MLB東奔西走BACK NUMBER
メジャーを席巻する超弩級の新人、
ヤシエル・プイグは「史上最強」か!?
text by
菊地慶剛Yoshitaka Kikuchi
photograph byGetty Images
posted2013/06/22 08:02
身長191cm、体重111kgという長身に加え、全身がバネのようにしなるそのプレーはこれまでのメジャー選手とは違ったすごさがある。22歳という若さにそのパワーは底知れない。
LAッ子を虜にした力強く燃えたぎるプレースタイル。
その勢いはまだまだ留まることを知らない。
デビューから2週間以上経過した6月18日現在、13試合に出場し無安打試合はわずか2試合のみ。打率.479を記録している。しかもドジャースのドン・マッティングリー監督は、主力選手の戦線離脱もあり、プイグに1番ばかりかクリーンアップまでを任せるという重責の中にあっての成績なのだから驚かされる。
それだけではない。ドジャース関係者が口を揃えて言うように、彼のプレースタイルはパワフルでエネルギーに満ちあふれている。
ぜひMLB公式サイトやYouTubeにアップされている彼の動画をチェックして欲しい。キューバ出身の影響か、彼のプレーは人々を興奮させるラテン民族の燃えたぎる血潮を感じさせる。ドジャース・ファンがプイグの虜になってしまったのも容易に想像がつくはずだ。
「プイグは我々が失っていた活力をもたらしている」
ベテラン捕手のラモン・ヘルナンデス選手が評するように、開幕から予想外の低迷が続くドジャースの中にあって計り知れないブースターとして機能している。
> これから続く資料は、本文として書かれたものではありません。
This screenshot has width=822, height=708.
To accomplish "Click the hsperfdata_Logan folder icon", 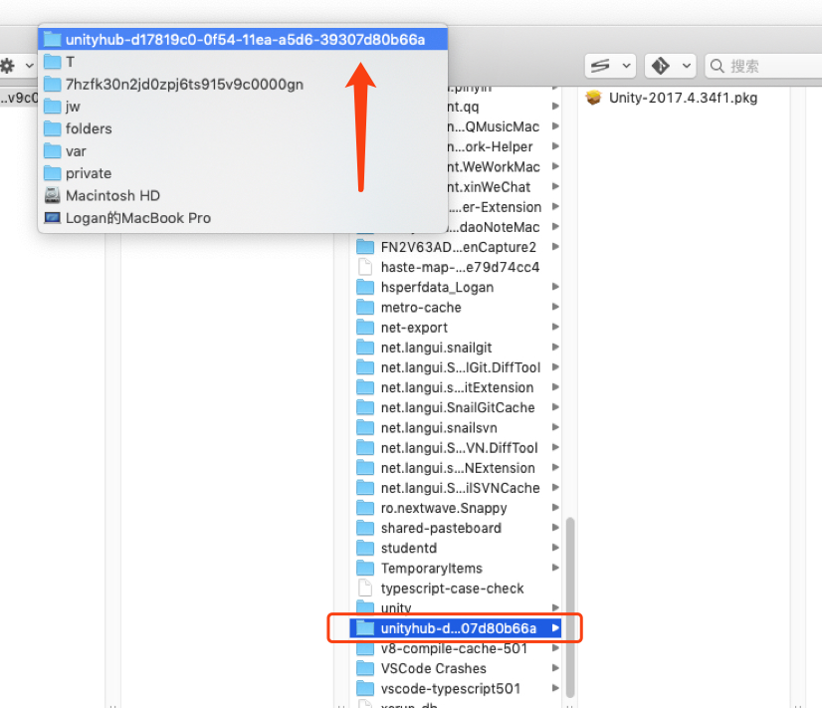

実力未知数のキューバ亡命選手に7年41億円の大型契約。
プイグといえば、昨年6月にキューバからの亡命選手として、どのチームとも契約できるFA選手ということでドジャースと契約し、話題となった。
わずか21歳の若者に用意した契約内容は7年4200万ドル(約41億円)。しかもドジャースは、彼の練習をわずか1回見ただけで、獲得を決めたということで周囲を驚かせた。
キューバ出身の選手といえば最近ではレッズと契約したアロルディス・チャプマン投手(5年2525万ドル)やアスレチックスと契約したヨエニス・セスペデス選手(4年3600万ドル)らが同じく大型契約を結んでいるが、彼らはキューバ代表チームとしてWBCにも参加経験もあり、メジャーのスカウト達もしっかりその実力をチェック済みの選手たちだった。
しかし、プイグは亡命するまでにキューバ代表として出場した国際大会は、2008年のジュニア世界選手権と2011年のワールド・ポート・トーナメントの2大会のみ。
対戦相手も決してレベルの高いチームとは言えず、彼の実力はかなりの部分で未知数だった。だからこそプイグが亡命してFA選手として交渉可能になりながらも、ヤンキースなど多くの球団が二の足を踏んでいた。